Cardiac hypertrophy, defined as an enlargement of the ventricles, is often triggered when the heart is subjected to hemodynamic stress from physiological stimuli such as pregnancy, or from pathological stimuli such as pressure overload-induced left ventricular hypertrophy or pulmonary hypertension-induced right ventricular hypertrophy. Physiological hypertrophy is beneficial and adaptive, while pathological hypertrophy is maladaptive and detrimental.

Estrogen treatment prior to the onset of pathological stimuli is known to attenuate the progression of the onset of ventricular hypertrophy, cardiac dysfunction and subsequent failure. However it was not known whether estrogen is also effective in rescuing heart failure since heart failure is not often diagnosed early and therapeutic intervention after the onset of hypertrophy and failure is necessary.

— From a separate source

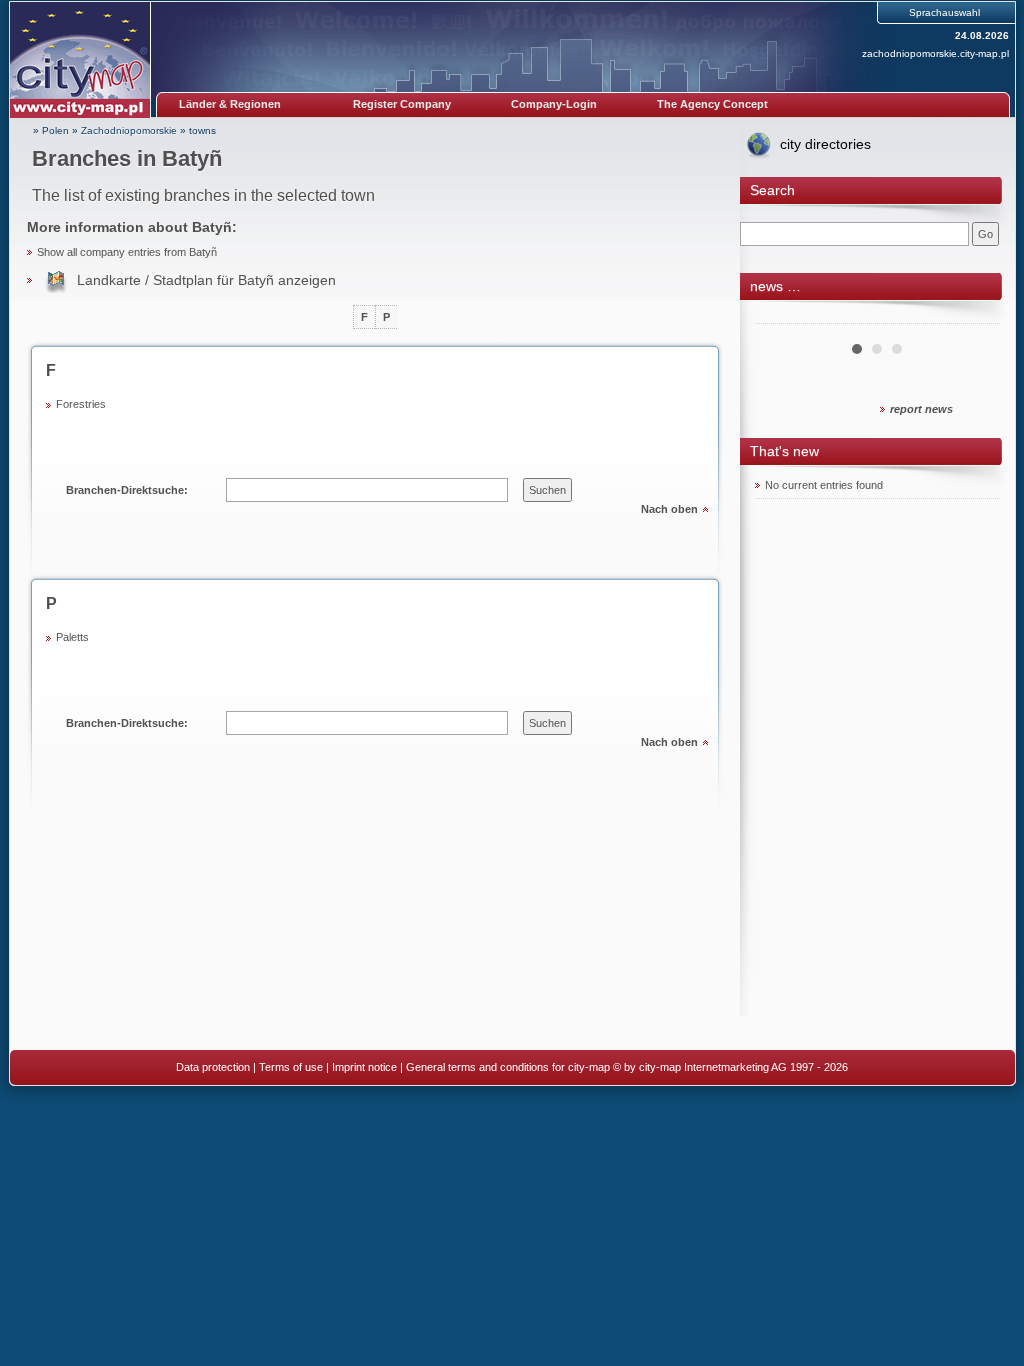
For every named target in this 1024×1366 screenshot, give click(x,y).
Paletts (72, 637)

In Chapters 3 and 4 I use two different models of hypertrophy and failure, the pressure overload-induced left ventricular hypertrophy and failure as well as the pulmonary hypertension-induced right ventricular hypertrophy and failure. I show that short-term estrogen therapy after the onset of cardiac dysfunction in both models rescues function via activation of the estrogen receptor β. This rescue action of estrogen is also associated with reversal of cardiac fibrosis and stimulation of angiogenesis, both of which are essential in nurturing the heart.